You have the total number of solutions. Let's first count the number of solutions in which we do not have all three of $a$, $b$, $c$ pairwise distinct. We'll take them out directly before figuring out our overcount.
How many solutions are there with at least two of the numbers equal? Say $a=b=k$. Then we must have $2k\leq n$, or $k\leq \lfloor\frac{n}{2}\rfloor$. Once you have that equal value, the third variable has only one possibility.

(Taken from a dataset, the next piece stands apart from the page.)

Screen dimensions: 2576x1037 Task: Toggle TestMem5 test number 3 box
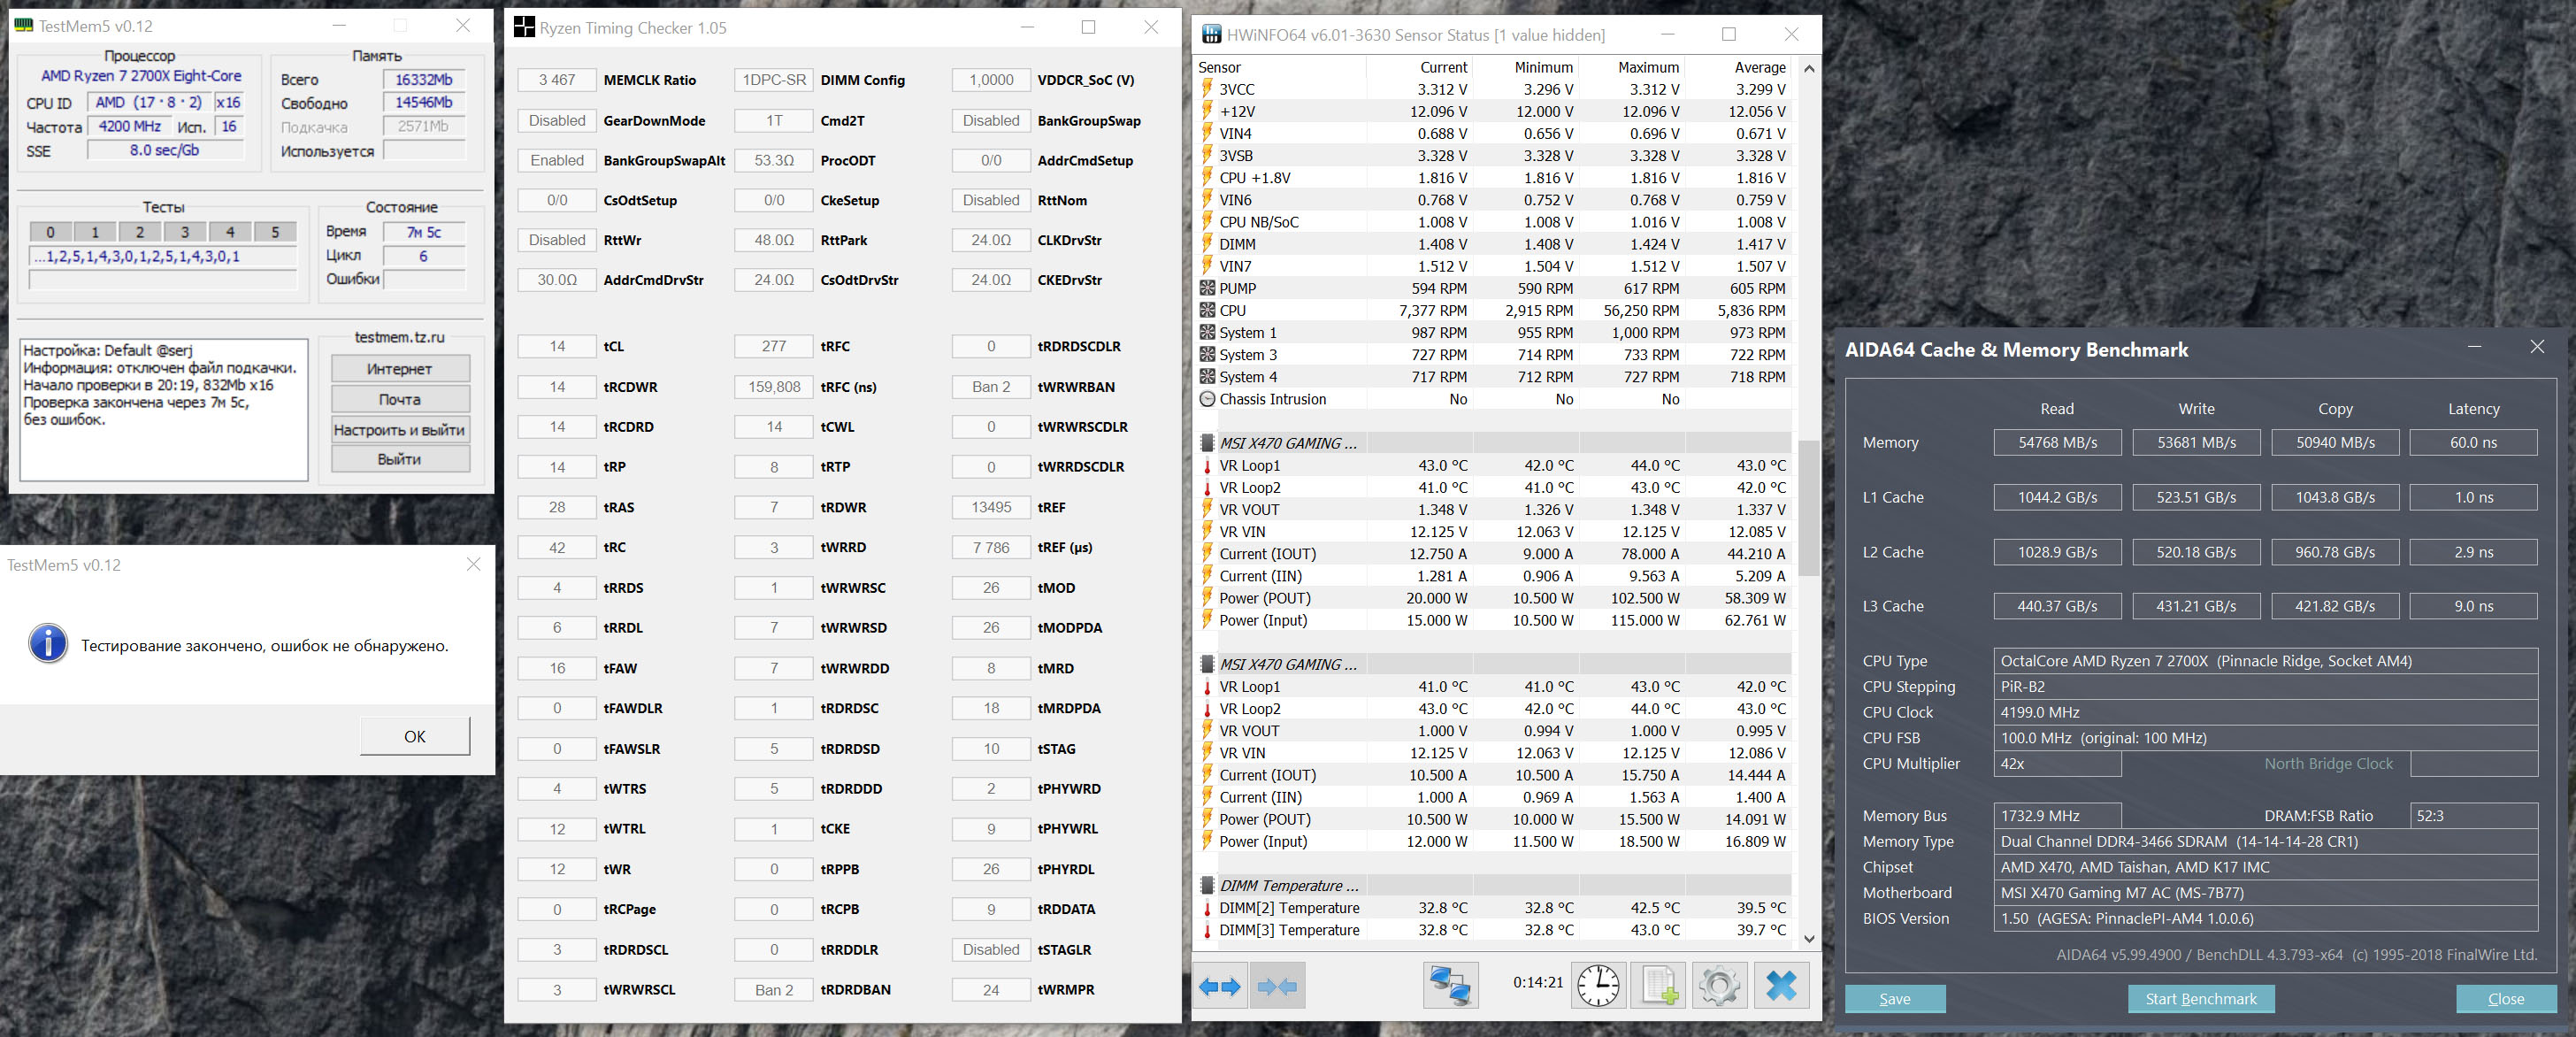coord(185,232)
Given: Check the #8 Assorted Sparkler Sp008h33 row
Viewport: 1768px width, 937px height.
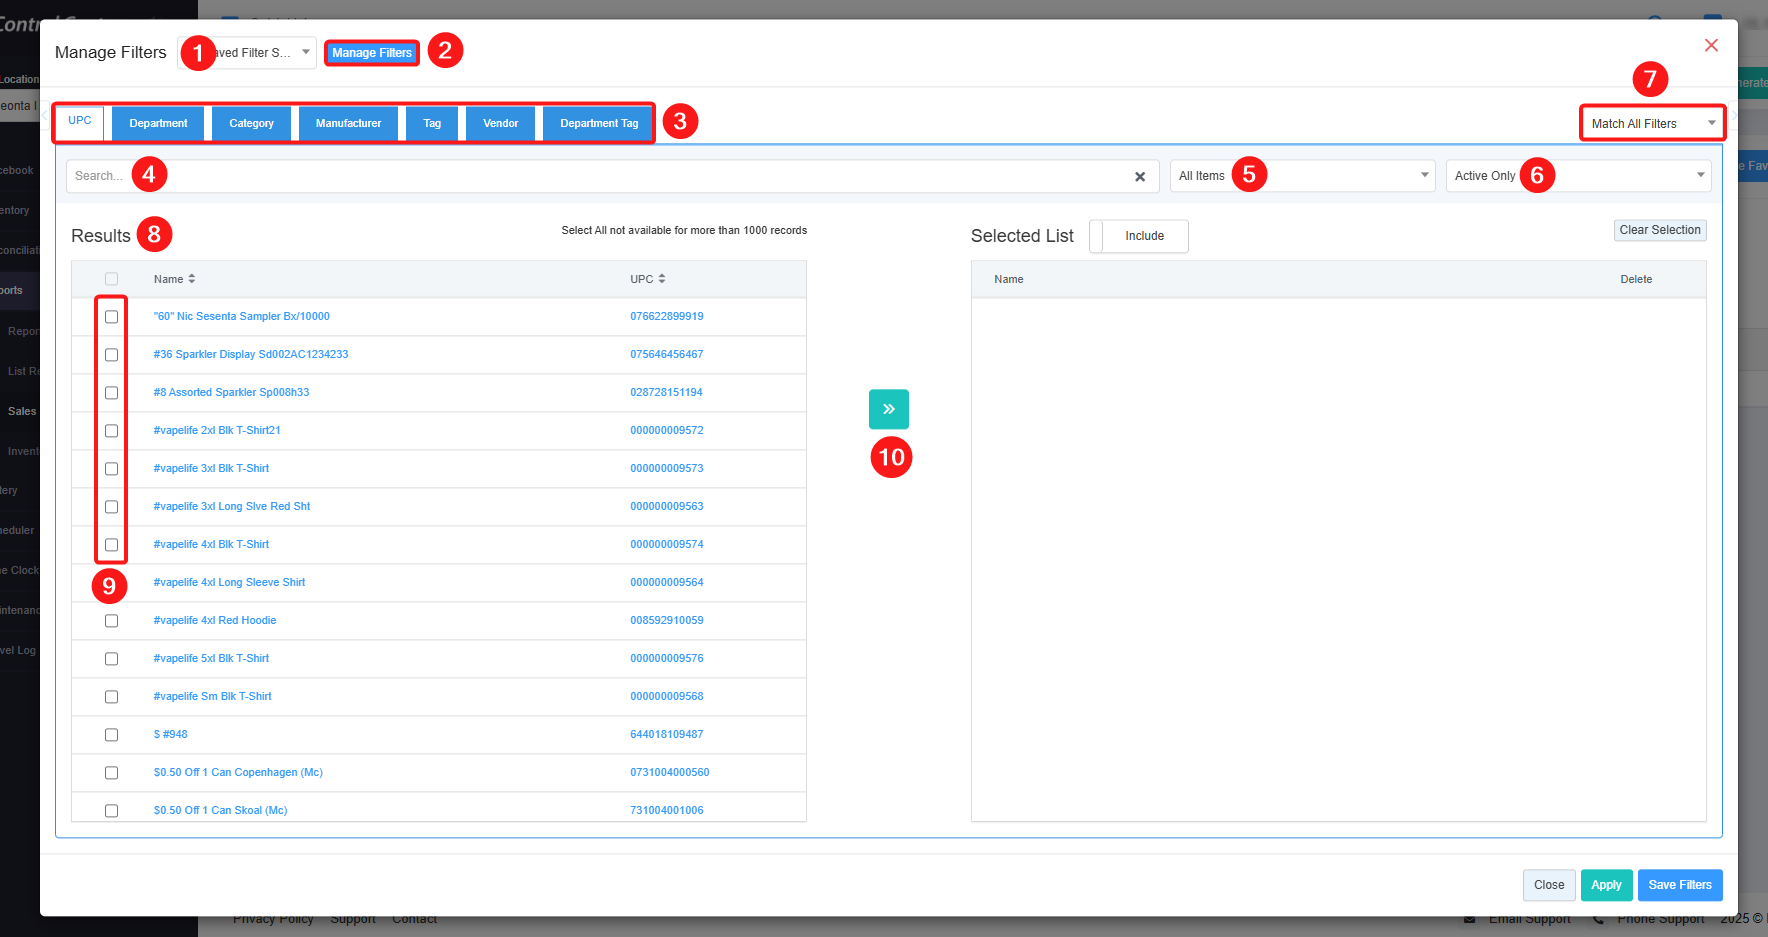Looking at the screenshot, I should [x=111, y=393].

So you have $\lfloor\frac{n}{2}\rfloor+1$ such solutions (to include $0$); then you get to choose the "odd man out" in $3$ different ways. So we have $3\lfloor\frac{n}{2}\rfloor+3$ possibilities. However, you have overcounted a solution with $a=b=c$ if there is one; there is one if and only if $n\equiv 0\pmod{3}$. So the number of solutions with at least two of the numbers equal is $\begin{align*} 3\left\lfloor\frac{n}{2}\right\rfloor+1&\qquad\text{if }n\equiv 0\pmod{3}\\ 3\left\lfloor\frac{n}{2}\right\rfloor+3 &\qquad\text{otherwise.} \end{align*}$
For example, take $n=11$. The solutions with duplicates have $(0,0,11)$, $(1,1,9)$, $(2,2,7)$, $(3,3,5)$, $(4,4,3)$, and $(5,5,1)$, and each of them can be assigned to $a$, $b$, and $c$ in three different ways. This gives 18 solutions; $\lfloor\frac{n}{2}\rfloor = \lfloor\frac{11}{2}\rfloor = 5$, and since $11$ is not divisible by $3$, the formula gives $3(5)+3 = 18$.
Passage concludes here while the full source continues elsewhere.